Aim of the task - Beginning with the line that holds "Cruises (471, 1118)" and ending with the last line below, please copy every line exactly, add nothing, and leave out the pictures.

(Extracted data entries)
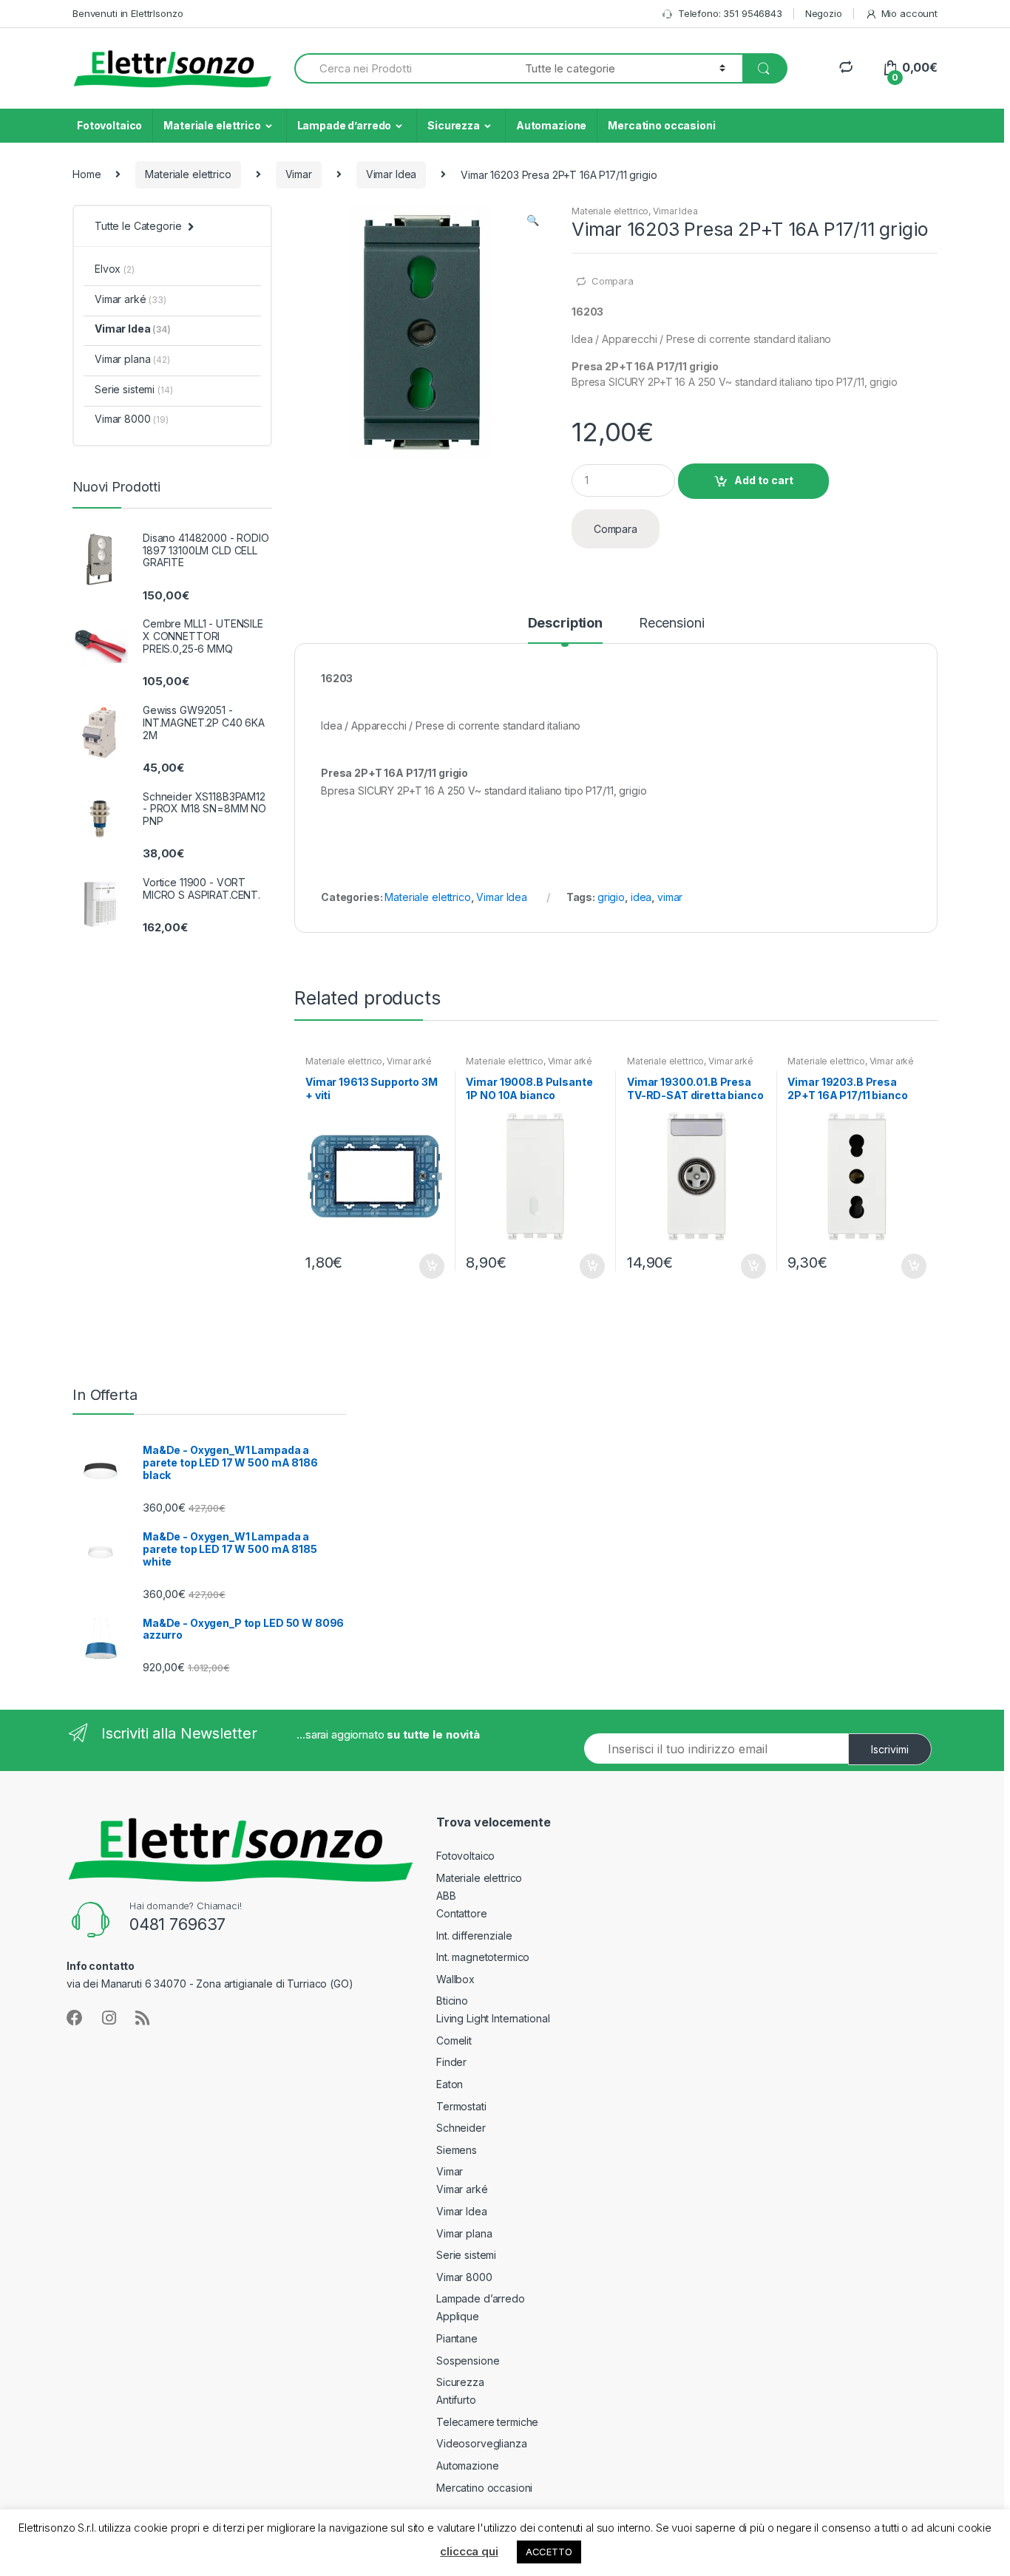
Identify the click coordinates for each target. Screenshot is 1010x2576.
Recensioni (672, 623)
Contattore (461, 1913)
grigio (611, 897)
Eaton (449, 2084)
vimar (669, 897)
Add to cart (763, 480)
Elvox (115, 268)
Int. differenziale (474, 1935)
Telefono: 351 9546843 (730, 13)
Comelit (454, 2040)
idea (641, 897)
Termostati (461, 2106)
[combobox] (401, 68)
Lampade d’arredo (344, 125)
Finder (451, 2062)
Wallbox (455, 1979)
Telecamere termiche (487, 2422)
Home (86, 174)
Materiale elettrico (211, 125)
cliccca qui (469, 2551)
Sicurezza (453, 125)
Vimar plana (132, 359)
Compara (613, 281)
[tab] (565, 629)
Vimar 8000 (132, 418)
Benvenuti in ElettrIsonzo (127, 13)
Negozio (823, 13)
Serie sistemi (133, 389)
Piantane (457, 2338)
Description (565, 623)
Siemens (456, 2150)
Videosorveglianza (481, 2443)
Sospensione (467, 2360)
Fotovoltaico (109, 125)
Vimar (298, 174)
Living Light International (492, 2018)
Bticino (452, 2000)
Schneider (461, 2127)
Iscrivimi (890, 1749)
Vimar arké (409, 1061)
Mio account (909, 13)
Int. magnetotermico (482, 1957)
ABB (446, 1895)
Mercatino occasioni (661, 125)
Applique (457, 2316)
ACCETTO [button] (549, 2552)
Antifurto (456, 2399)
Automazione (551, 125)
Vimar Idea (391, 174)
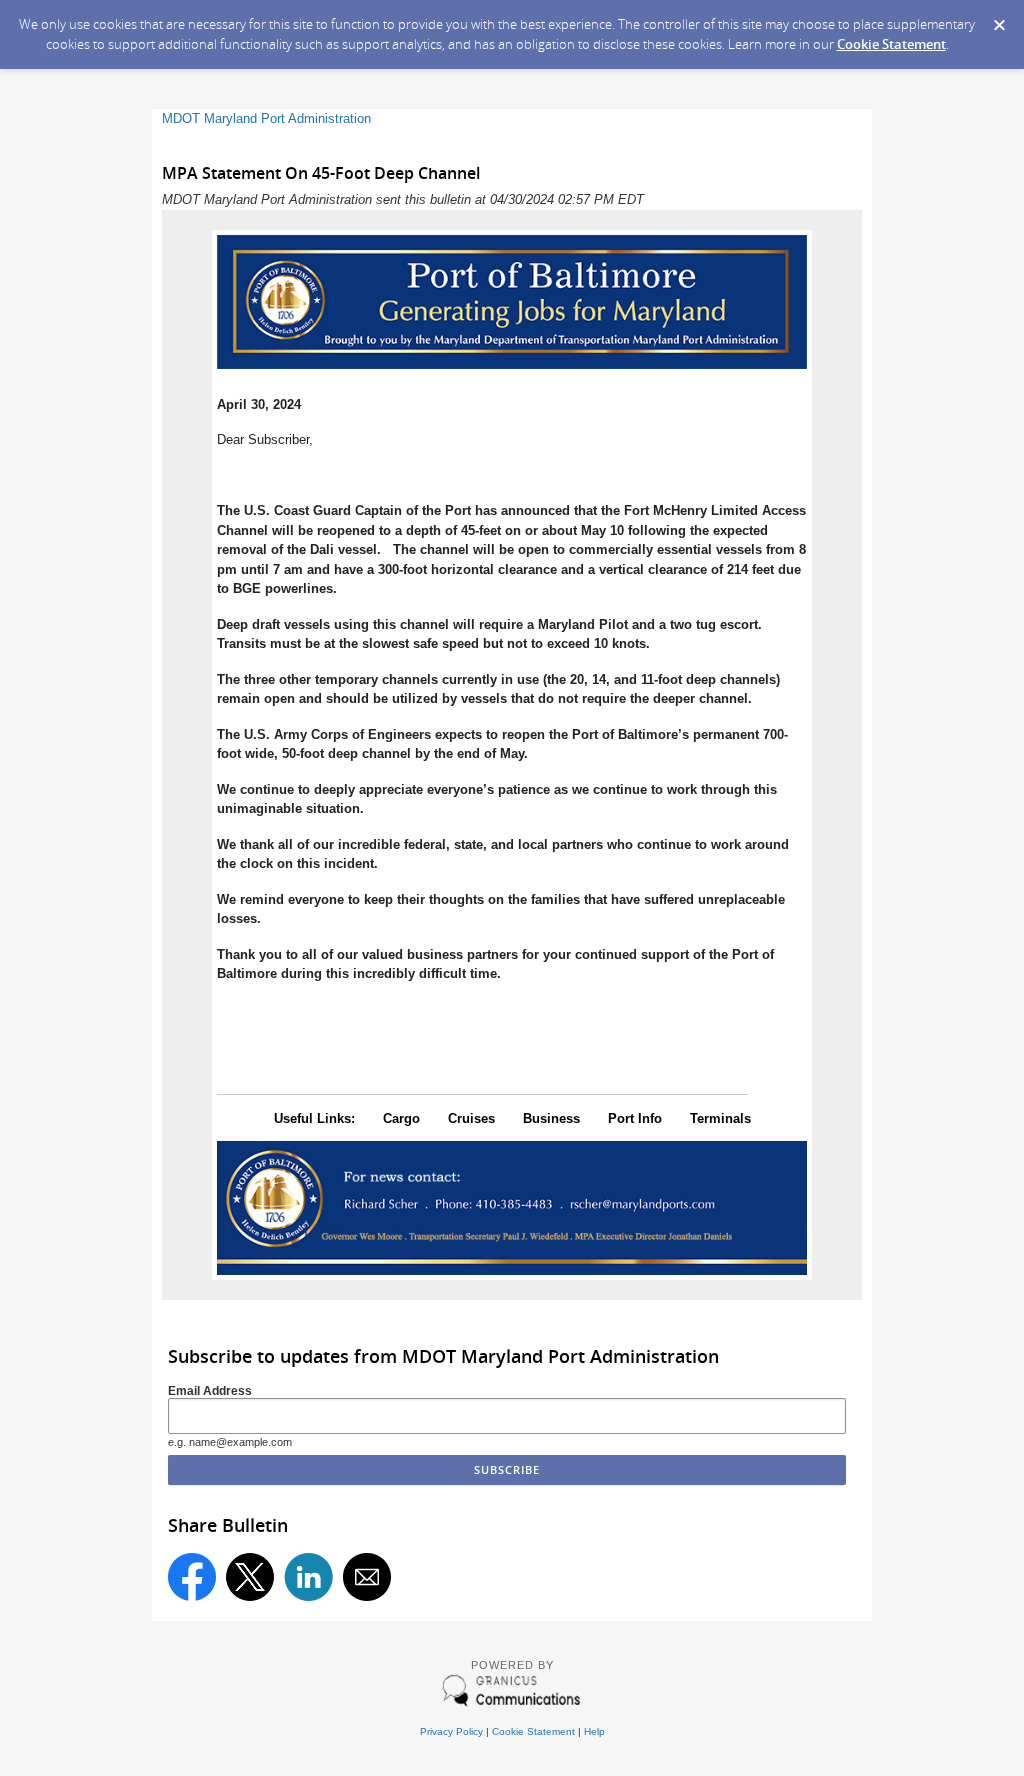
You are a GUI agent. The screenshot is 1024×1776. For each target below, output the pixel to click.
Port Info (635, 1118)
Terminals (720, 1118)
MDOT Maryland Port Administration (266, 118)
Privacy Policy (451, 1731)
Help (594, 1731)
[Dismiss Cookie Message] (999, 19)
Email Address (210, 1390)
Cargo (401, 1118)
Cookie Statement (891, 44)
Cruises (471, 1118)
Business (551, 1118)
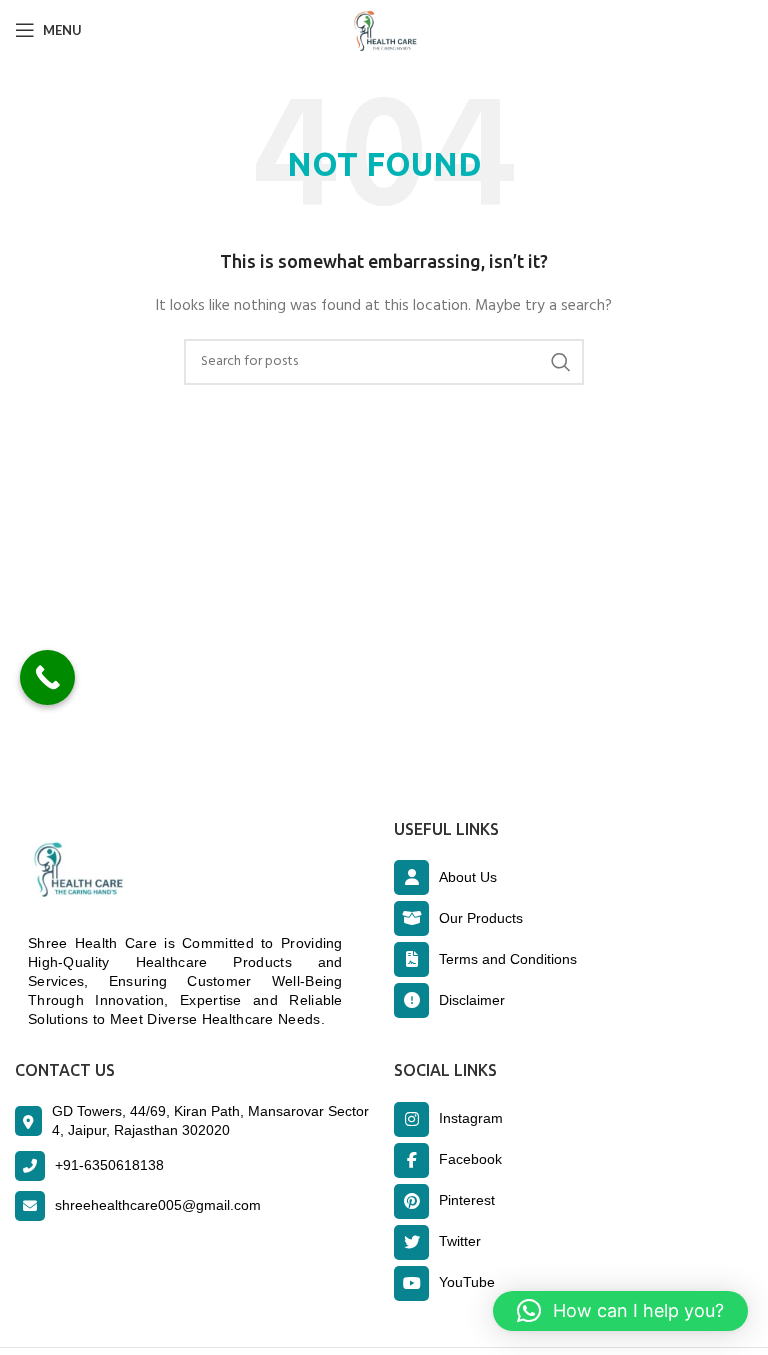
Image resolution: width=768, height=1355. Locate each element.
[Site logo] (384, 30)
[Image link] (74, 870)
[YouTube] (411, 1283)
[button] (620, 1311)
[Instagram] (411, 1119)
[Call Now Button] (47, 677)
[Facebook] (411, 1160)
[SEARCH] (561, 362)
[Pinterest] (411, 1201)
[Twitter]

Written reply -
Cruises (471, 1118)
Business (551, 1118)
Image resolution: width=768, height=1355. Locate each element.
[Site logo] (384, 30)
[Image link] (74, 870)
[YouTube] (411, 1283)
[button] (620, 1311)
[Instagram] (411, 1119)
[Call Now Button] (47, 677)
[Facebook] (411, 1160)
[SEARCH] (561, 362)
[Pinterest] (411, 1201)
[Twitter]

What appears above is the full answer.